# 2004 clean Toyota Corolla for Uber/lyft



## Toni obetkovski (Jan 28, 2018)

just wondering what you guys thought on using this vehicle for the Uber/Lyft platforma,I currently only do this part time on the weekends,been driving my X5,but there is just not enough business fir Uber select to make me happy,and it just doesn’t make sense to using this car for UberX,so I already have the Toyota, and am thinking of using that fir UberX,any input is appreciated,,,,my concern is that my rating might take a dive for using a vehicle that is 2004,even if it is spotless!


----------



## reg barclay (Nov 3, 2015)

Toni obetkovski said:


> just wondering what you guys thought on using this vehicle for the Uber/Lyft platforma,I currently only do this part time on the weekends,been driving my X5,but there is just not enough business fir Uber select to make me happy,and it just doesn't make sense to using this car for UberX,so I already have the Toyota, and am thinking of using that fir UberX,any input is appreciated,,,,my concern is that my rating might take a dive for using a vehicle that is 2004,even if it is spotless!


Rating might be a bit lower than you'd get in the X5 but IMHO if the Toyota is clean, runs okay and you are fine in other areas it shouldn't make a big difference and you should stay comfortably within the acceptable rating range, it beats ruining an expensive car doing Uber x.


----------



## Toni obetkovski (Jan 28, 2018)

Would you recommend water,mints,etc to compansate!?


----------



## Rockocubs (Jul 31, 2017)

Give it a try and see how it goes, no to water and mints.


----------



## kc ub'ing! (May 27, 2016)

Toni obetkovski said:


> Would you recommend water,mints,etc to compansate!?


No! It's a transparent gesture riders are hip to and react to with disdain! Just be nice and helpful. But most importantly, ratings do not matter!


----------



## Adieu (Feb 21, 2016)

Lyft might either want 2005+ already or age it out around end of February if they're currently 2004+ in your area


----------



## Dammit Mazzacane (Dec 31, 2015)

Agree with Adieu. Check your local market regarding vehicle age.


----------



## rideshare2870 (Nov 23, 2017)

Great car for Uber X. Btw, I usually do water and jolly ranchers.


----------



## dnlbaboof (Nov 13, 2015)

no, in 2019 uber will tell you you need a new car, cars must be less than 15 years old....., plus the cheepos want newer cars i drove a 2001 car in 2016 and got bad ratings


----------



## Just Another Uber Drive (Jul 15, 2015)

---------------

Written request A
Duplicate the lines of the records that run from the line with "This screenshot has height=994, width=1900." to the line with "(965, 143).", including both of those lines.
The text and the records are separate, unrelated material.

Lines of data
---------------

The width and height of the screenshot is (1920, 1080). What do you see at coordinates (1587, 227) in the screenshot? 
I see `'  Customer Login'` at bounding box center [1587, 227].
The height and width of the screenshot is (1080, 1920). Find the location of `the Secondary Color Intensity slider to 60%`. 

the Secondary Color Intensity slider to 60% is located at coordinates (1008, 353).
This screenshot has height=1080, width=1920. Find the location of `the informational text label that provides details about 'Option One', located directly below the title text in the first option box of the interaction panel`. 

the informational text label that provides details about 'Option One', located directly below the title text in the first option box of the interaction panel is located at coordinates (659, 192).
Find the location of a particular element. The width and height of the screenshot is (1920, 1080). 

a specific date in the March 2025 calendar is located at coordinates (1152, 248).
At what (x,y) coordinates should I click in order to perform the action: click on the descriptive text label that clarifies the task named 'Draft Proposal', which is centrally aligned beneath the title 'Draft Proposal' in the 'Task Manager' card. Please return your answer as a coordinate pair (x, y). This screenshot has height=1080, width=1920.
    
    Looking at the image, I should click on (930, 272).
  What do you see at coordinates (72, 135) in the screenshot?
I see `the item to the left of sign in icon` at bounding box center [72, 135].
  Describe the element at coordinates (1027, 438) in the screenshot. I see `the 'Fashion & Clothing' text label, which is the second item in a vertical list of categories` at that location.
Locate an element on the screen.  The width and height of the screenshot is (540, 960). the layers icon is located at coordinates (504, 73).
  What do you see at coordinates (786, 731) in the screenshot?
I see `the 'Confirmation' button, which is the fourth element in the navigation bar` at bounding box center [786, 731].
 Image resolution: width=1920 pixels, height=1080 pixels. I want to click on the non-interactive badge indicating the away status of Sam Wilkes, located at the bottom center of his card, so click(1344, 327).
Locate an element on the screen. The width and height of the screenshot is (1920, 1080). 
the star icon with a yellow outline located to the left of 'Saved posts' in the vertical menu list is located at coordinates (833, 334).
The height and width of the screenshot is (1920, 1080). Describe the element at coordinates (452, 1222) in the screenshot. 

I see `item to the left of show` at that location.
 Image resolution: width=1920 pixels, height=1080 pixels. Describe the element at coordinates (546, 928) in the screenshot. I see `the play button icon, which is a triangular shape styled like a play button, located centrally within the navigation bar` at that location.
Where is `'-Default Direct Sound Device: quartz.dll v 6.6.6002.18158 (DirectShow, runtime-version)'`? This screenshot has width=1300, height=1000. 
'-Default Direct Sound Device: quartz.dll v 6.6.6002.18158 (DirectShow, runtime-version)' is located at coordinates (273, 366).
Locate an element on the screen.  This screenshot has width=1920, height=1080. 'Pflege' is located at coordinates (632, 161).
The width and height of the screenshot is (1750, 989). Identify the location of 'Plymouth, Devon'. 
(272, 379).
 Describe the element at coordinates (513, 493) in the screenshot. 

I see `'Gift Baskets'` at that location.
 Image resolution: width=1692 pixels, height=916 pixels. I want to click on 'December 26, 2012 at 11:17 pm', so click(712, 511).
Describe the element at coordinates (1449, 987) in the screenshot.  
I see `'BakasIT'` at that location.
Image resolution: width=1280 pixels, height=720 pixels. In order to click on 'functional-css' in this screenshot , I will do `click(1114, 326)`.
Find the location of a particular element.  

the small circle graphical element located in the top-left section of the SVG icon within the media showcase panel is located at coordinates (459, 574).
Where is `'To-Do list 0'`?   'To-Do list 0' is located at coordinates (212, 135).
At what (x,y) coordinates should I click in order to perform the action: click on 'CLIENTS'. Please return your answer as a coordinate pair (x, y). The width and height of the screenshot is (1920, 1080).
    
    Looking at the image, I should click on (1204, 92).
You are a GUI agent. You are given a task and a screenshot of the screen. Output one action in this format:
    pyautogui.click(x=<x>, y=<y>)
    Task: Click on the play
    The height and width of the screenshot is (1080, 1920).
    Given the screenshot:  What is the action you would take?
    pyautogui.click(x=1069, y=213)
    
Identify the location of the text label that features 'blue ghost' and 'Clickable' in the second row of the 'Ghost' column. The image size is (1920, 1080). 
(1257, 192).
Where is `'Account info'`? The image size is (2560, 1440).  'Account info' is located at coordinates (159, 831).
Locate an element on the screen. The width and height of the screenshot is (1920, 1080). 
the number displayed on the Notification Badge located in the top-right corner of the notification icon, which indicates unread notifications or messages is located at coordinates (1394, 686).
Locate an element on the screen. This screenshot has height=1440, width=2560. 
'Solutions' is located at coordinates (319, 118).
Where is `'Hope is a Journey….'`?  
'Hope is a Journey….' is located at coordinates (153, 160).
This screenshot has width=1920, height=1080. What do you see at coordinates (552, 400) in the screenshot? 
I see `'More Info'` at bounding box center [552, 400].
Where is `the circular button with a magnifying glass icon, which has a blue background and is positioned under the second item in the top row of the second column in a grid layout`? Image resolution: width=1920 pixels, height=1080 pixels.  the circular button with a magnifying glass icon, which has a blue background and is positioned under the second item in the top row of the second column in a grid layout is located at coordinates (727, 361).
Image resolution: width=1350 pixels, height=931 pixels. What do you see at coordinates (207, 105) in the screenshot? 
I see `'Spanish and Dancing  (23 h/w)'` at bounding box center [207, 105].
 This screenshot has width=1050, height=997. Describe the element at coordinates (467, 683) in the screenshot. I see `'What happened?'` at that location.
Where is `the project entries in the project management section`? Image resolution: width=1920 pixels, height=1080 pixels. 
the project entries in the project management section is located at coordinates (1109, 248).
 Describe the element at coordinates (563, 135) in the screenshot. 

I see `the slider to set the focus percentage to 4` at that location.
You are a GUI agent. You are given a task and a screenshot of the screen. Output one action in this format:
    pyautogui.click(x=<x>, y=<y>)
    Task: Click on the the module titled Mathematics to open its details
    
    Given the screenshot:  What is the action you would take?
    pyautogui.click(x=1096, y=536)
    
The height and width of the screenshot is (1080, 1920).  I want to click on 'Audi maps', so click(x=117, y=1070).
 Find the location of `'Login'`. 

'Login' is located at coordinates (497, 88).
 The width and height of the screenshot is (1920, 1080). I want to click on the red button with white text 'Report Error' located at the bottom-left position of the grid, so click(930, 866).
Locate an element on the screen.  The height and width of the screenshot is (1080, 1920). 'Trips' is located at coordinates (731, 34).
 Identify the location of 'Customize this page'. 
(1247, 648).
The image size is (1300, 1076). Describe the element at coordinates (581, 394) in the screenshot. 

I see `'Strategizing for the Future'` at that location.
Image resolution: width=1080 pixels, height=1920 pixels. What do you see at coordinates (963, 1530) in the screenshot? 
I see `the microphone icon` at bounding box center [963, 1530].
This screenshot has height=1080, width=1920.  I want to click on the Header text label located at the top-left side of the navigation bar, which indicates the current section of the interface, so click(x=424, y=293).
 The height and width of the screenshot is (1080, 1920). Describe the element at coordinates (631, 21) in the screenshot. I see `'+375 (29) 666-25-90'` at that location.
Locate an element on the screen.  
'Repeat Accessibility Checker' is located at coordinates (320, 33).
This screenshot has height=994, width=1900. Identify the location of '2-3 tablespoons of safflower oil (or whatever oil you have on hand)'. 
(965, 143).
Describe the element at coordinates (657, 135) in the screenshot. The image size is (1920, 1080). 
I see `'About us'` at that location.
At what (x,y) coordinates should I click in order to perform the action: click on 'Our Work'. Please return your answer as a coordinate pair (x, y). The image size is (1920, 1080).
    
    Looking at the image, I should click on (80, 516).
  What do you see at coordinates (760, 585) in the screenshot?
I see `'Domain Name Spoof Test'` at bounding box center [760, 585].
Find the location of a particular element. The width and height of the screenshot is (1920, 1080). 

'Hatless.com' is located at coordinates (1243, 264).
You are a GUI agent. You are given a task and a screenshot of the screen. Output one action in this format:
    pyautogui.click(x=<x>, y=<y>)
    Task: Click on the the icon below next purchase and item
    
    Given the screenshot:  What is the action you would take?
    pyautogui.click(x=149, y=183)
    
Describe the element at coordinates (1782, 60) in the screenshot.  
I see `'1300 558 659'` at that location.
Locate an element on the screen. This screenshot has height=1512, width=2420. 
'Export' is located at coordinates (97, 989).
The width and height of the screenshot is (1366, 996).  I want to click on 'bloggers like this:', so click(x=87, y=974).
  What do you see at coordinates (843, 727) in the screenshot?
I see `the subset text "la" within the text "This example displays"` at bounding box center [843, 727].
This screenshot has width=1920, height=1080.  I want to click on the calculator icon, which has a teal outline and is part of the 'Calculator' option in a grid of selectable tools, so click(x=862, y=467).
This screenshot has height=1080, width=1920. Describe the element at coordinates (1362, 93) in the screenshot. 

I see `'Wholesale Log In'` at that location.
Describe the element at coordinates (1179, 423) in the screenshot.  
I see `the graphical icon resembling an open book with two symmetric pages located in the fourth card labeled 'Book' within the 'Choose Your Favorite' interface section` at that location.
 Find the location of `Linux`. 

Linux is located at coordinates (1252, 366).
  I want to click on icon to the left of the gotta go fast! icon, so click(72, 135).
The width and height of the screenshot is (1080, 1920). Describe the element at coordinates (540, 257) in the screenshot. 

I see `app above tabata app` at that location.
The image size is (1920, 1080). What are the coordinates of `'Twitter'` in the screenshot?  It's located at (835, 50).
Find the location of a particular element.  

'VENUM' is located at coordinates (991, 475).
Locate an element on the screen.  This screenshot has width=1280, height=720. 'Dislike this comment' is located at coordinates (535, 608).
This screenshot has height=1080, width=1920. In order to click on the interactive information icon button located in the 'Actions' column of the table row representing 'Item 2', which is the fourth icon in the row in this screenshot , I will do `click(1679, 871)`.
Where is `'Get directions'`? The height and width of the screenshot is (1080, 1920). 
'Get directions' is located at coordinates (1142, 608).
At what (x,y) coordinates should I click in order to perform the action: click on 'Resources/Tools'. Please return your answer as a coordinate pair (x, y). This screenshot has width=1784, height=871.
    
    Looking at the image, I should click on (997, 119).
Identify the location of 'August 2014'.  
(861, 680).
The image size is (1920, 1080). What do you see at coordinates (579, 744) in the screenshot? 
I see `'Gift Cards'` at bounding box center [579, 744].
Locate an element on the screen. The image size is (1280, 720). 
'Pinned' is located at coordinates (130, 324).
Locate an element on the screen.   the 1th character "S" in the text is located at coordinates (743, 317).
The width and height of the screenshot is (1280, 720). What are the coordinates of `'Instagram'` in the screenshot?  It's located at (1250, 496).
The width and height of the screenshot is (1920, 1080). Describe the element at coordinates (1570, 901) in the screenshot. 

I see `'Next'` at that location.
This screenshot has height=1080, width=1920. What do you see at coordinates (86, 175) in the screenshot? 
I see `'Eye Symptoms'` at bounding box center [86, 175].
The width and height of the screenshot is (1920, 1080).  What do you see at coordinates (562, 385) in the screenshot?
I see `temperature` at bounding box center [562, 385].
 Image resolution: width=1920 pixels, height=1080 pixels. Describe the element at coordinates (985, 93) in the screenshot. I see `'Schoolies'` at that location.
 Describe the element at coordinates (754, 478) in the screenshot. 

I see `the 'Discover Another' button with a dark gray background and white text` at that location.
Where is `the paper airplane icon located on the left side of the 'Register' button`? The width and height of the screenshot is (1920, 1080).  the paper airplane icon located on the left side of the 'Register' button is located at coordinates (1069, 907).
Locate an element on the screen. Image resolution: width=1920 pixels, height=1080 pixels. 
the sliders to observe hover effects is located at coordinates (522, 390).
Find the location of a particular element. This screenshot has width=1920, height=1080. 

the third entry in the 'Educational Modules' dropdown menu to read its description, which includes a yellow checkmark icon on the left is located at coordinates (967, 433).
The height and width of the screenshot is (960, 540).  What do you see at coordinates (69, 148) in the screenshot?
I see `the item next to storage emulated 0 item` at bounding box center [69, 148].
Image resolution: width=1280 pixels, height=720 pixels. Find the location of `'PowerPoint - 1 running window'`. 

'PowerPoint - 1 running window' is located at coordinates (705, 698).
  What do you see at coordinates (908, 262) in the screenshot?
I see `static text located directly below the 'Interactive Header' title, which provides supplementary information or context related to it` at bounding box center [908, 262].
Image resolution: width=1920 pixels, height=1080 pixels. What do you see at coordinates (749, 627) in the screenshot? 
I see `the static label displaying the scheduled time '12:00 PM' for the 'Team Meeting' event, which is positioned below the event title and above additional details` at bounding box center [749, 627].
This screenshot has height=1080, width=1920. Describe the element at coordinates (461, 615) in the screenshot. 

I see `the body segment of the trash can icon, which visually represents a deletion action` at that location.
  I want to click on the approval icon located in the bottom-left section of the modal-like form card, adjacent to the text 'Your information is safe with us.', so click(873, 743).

---------------

Written request B
In the forum thread about driving a 2004 Corolla for Uber and Lyft, why does kc ub'ing! advise against offering riders water and mints?

Worked solution A
This screenshot has height=994, width=1900. Identify the location of '2-3 tablespoons of safflower oil (or whatever oil you have on hand)'. 
(965, 143).

Worked solution B
kc ub'ing! calls it a transparent gesture that riders recognize and react to with disdain. The advice is to be nice and helpful instead.